Valerie Peng valeriep at openjdk.java.net
Fri Jan 8 22:31:05 UTC 2021


On Fri, 8 Jan 2021 14:06:18 GMT, Martin Balao <mbalao at openjdk.org> wrote:

>> So, after this PKCS11 session failed with an error, you can continue using it, say give it another byte[] and it would continue to work as if the earlier failed call never happened? I have not really tried it and thought that this session is unusable due to the combination of an existing error (say some exception happened during the encrypt update call) and active operation state.
>
> Yes, that's right: you can use the session to continue the same operation. In fact, there is a pattern -also used in some Windows API functions- that you send an output buffer of length 0, you get a CKR_BUFFER_TOO_SMALL error and the buffer size that would have been required; and you make a second call with the right buffer size. This pattern is used from the OpenJDK native library that communicates with the PKCS#11 lib. Some types of errors (those that do not free the context) are not fatal. The problem is that we end up returning a session to the Session Manager and we try to use the session to initialize a different operation, while the previous is still active.
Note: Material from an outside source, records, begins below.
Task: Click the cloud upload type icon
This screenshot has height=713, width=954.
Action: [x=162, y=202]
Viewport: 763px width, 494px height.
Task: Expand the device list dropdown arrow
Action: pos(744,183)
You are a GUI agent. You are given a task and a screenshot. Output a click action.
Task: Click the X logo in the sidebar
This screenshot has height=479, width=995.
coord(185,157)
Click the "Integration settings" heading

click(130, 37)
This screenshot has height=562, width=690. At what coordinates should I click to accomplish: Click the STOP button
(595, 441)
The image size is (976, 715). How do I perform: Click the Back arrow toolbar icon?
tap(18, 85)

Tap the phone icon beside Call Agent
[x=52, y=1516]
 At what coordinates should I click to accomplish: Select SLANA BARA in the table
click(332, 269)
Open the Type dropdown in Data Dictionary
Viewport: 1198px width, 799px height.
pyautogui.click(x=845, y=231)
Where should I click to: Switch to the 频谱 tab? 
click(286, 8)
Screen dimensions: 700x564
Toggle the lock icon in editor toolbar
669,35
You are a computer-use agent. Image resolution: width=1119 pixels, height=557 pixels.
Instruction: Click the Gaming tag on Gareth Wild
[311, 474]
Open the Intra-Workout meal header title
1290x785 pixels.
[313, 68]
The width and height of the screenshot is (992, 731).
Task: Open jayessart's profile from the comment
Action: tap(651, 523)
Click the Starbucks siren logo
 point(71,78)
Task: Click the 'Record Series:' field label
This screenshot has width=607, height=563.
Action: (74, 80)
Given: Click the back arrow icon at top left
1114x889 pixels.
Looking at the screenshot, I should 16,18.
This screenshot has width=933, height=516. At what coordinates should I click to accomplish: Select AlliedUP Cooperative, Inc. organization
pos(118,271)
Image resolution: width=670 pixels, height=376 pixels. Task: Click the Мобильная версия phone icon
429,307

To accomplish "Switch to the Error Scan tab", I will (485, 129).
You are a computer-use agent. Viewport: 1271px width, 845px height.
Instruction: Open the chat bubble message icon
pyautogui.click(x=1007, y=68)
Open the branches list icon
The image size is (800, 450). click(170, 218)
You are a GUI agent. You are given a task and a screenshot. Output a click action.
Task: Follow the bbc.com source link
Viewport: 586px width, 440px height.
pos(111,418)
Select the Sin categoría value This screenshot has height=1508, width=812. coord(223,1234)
The double-call-query usage pattern is well documented in the PKCS#11 spec. So, there is no ambiguity there. As for what PKCS11 errors are fatal and the resulting session state seems to be a gray area. Anyway, I agree that defensive cancelling this to work with all PKCS11 library is good so to ensure subsequent operations using the reused session work.

I can't think of other better terms. Fine with me to just use "leak" w/ your analogy explanation.